Action item:
Without reproducing any picture, copy the records word for word.

------ Given entries ------

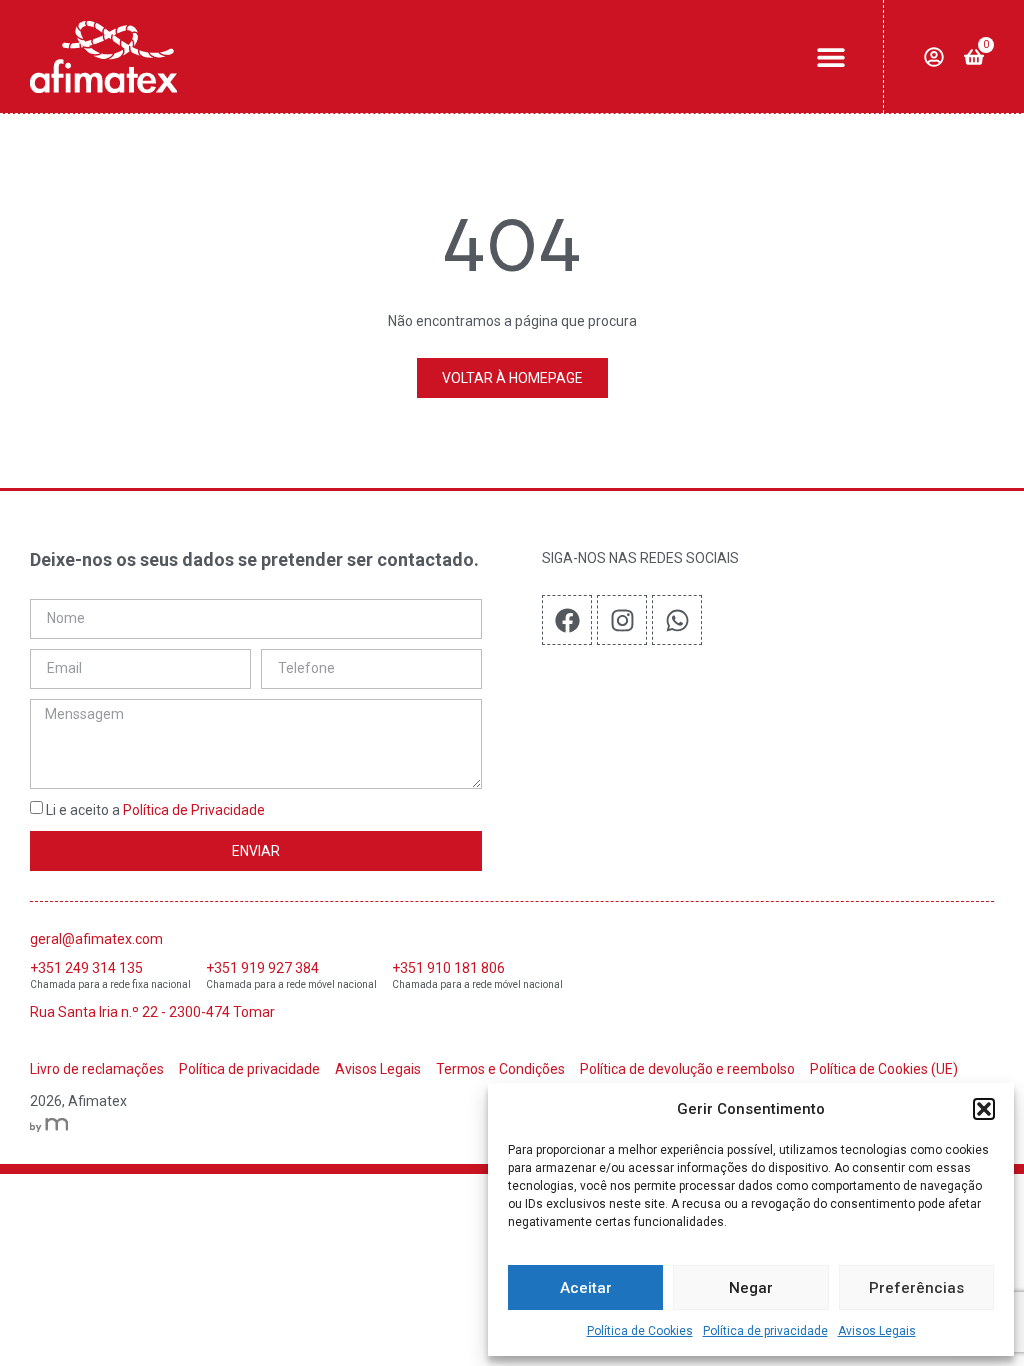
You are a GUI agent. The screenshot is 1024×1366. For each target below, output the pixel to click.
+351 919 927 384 (262, 968)
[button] (984, 1109)
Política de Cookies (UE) (884, 1069)
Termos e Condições (500, 1069)
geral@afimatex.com (96, 939)
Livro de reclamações (97, 1069)
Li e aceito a (155, 811)
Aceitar (586, 1288)
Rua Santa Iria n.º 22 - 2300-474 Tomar (152, 1012)
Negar (751, 1288)
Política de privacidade (765, 1331)
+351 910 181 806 (448, 968)
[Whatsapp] (677, 620)
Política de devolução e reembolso (687, 1069)
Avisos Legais (877, 1331)
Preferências (916, 1288)
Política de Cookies (640, 1331)
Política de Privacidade (194, 811)
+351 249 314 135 (86, 968)
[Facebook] (567, 620)
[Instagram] (622, 620)
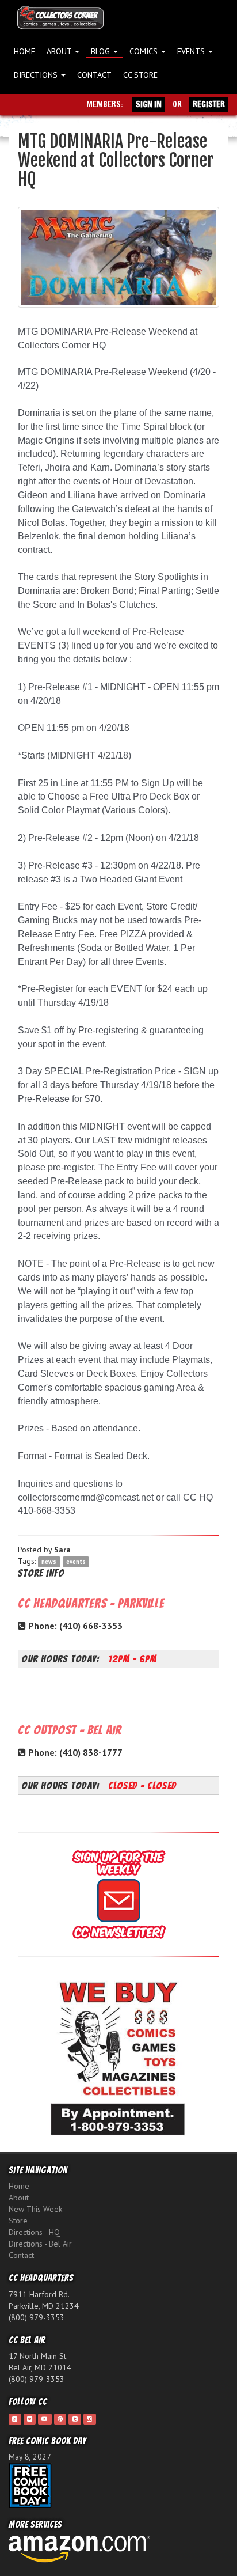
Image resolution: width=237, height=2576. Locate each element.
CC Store (140, 75)
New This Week (35, 2209)
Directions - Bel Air (40, 2243)
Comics (144, 51)
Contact (94, 75)
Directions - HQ (34, 2232)
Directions (37, 75)
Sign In (149, 104)
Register (209, 104)
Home (24, 51)
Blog (101, 51)
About (60, 51)
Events (192, 51)
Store (18, 2220)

------

Answer for this exercise:
You are a GUI agent. The screenshot is 1024×1366. For each target below, output the pixel to click.
+351 919 927 384 (262, 968)
[button] (984, 1109)
Política de Cookies (UE) (884, 1069)
Termos e Condições (500, 1069)
geral@afimatex.com (96, 939)
Livro de reclamações (97, 1069)
Li e aceito a (155, 811)
Aceitar (586, 1288)
Rua Santa Iria n.º 22 - 2300-474 Tomar (152, 1012)
Negar (751, 1288)
Política de privacidade (765, 1331)
+351 910 181 806 (448, 968)
[Whatsapp] (677, 620)
Política de devolução e reembolso (687, 1069)
Avisos Legais (877, 1331)
Preferências (916, 1288)
Política de Cookies (640, 1331)
Política de Privacidade (194, 811)
+351 249 314 135 (86, 968)
[Facebook] (567, 620)
[Instagram] (622, 620)
Image resolution: width=237, height=2576. Locate each element.
CC Store (140, 75)
New This Week (35, 2209)
Directions - Bel Air (40, 2243)
Comics (144, 51)
Contact (94, 75)
Directions - HQ (34, 2232)
Directions (37, 75)
Sign In (149, 104)
Register (209, 104)
Home (24, 51)
Blog (101, 51)
About (60, 51)
Events (192, 51)
Store (18, 2220)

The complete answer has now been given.